What you should do:
Print the data below verbatim, minus images.

(Dataset entries)

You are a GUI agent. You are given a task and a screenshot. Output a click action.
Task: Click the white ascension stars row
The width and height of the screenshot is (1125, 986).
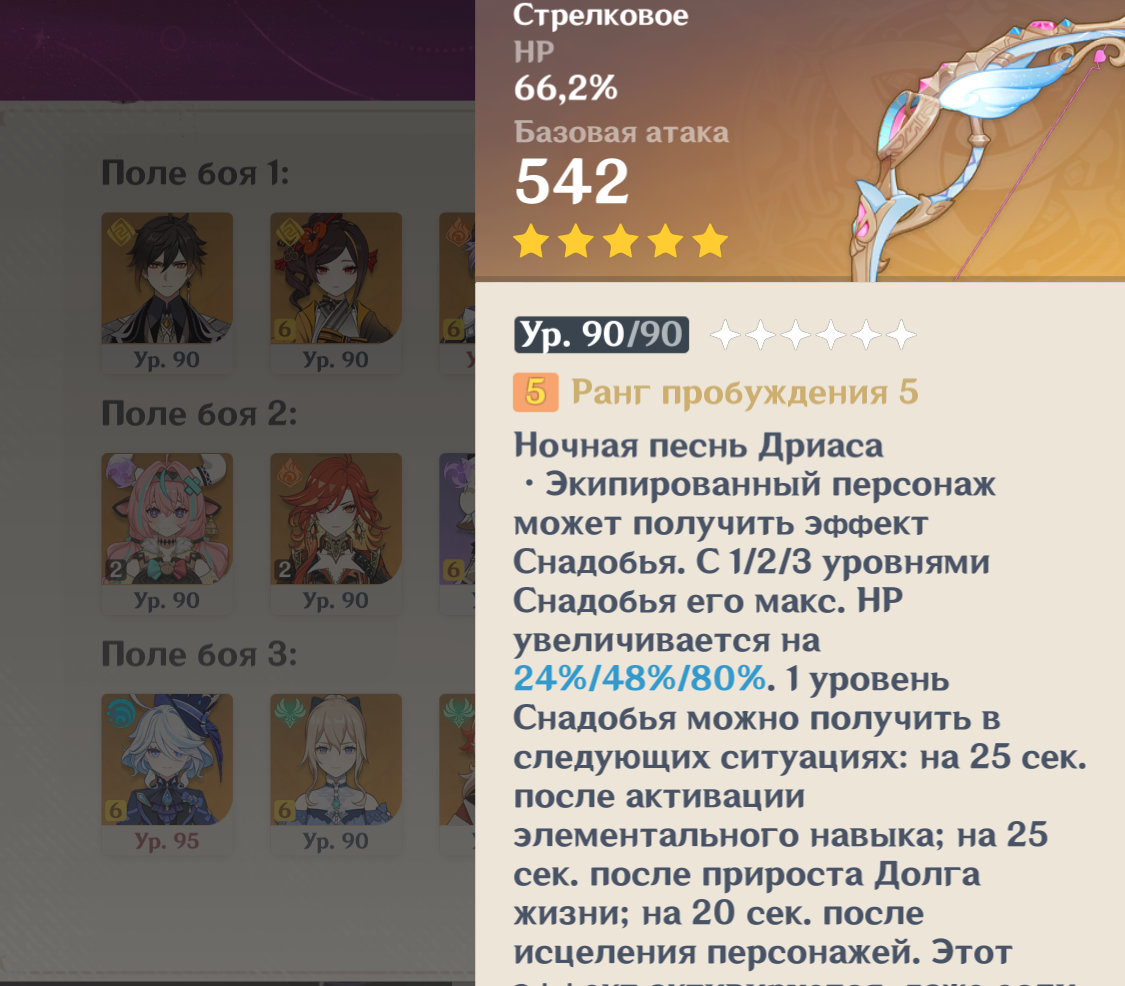click(813, 335)

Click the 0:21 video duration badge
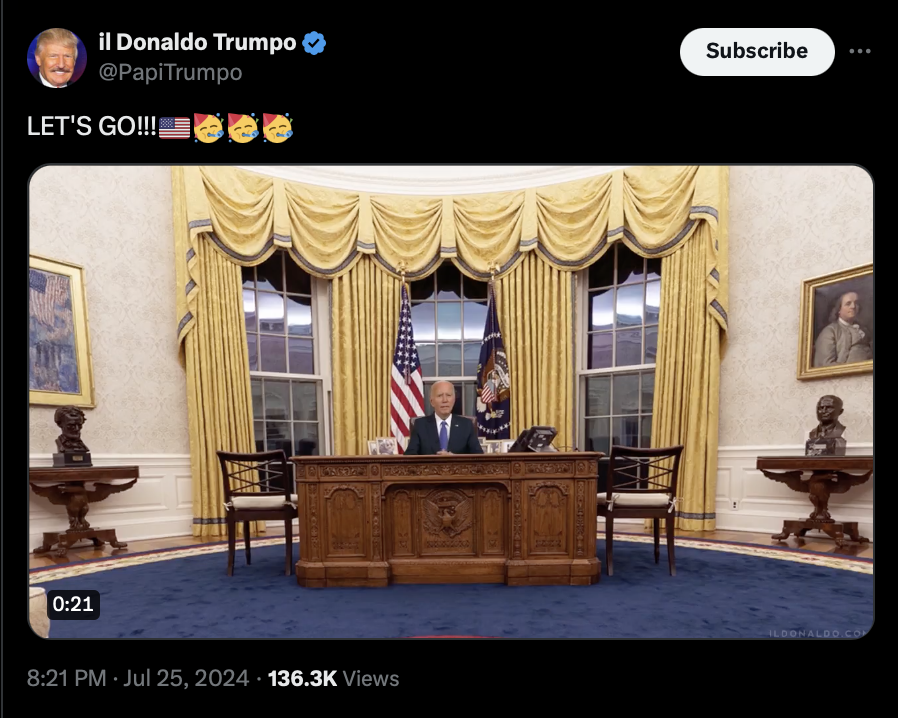73,604
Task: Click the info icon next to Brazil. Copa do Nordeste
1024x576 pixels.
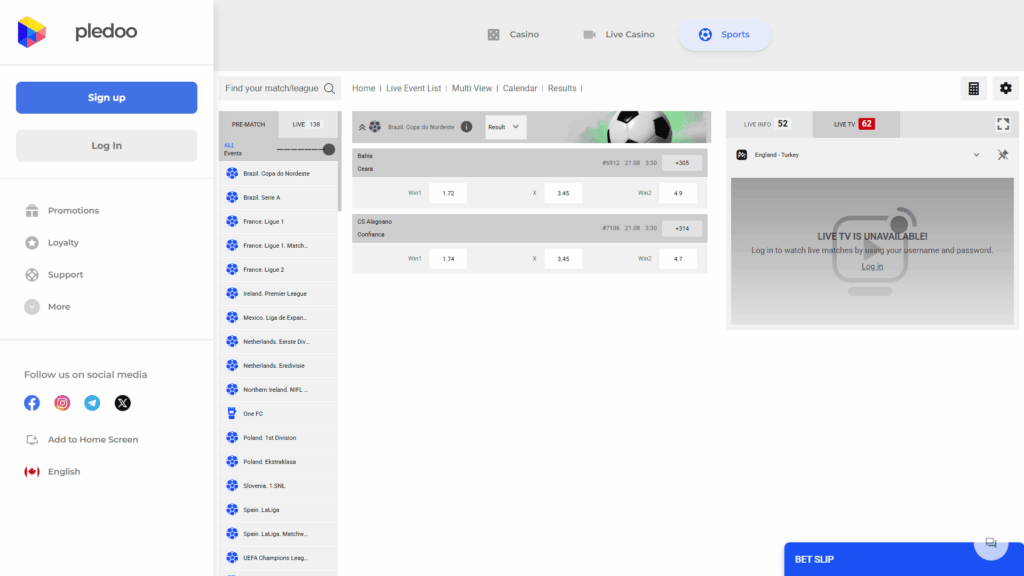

Written solution:
You are a GUI agent. You are given a task and a screenshot. Output a click action.
Task: Click the white ascension stars row
The width and height of the screenshot is (1125, 986).
click(813, 335)

Click the 0:21 video duration badge
73,604
Task: Click the info icon next to Brazil. Copa do Nordeste
1024x576 pixels.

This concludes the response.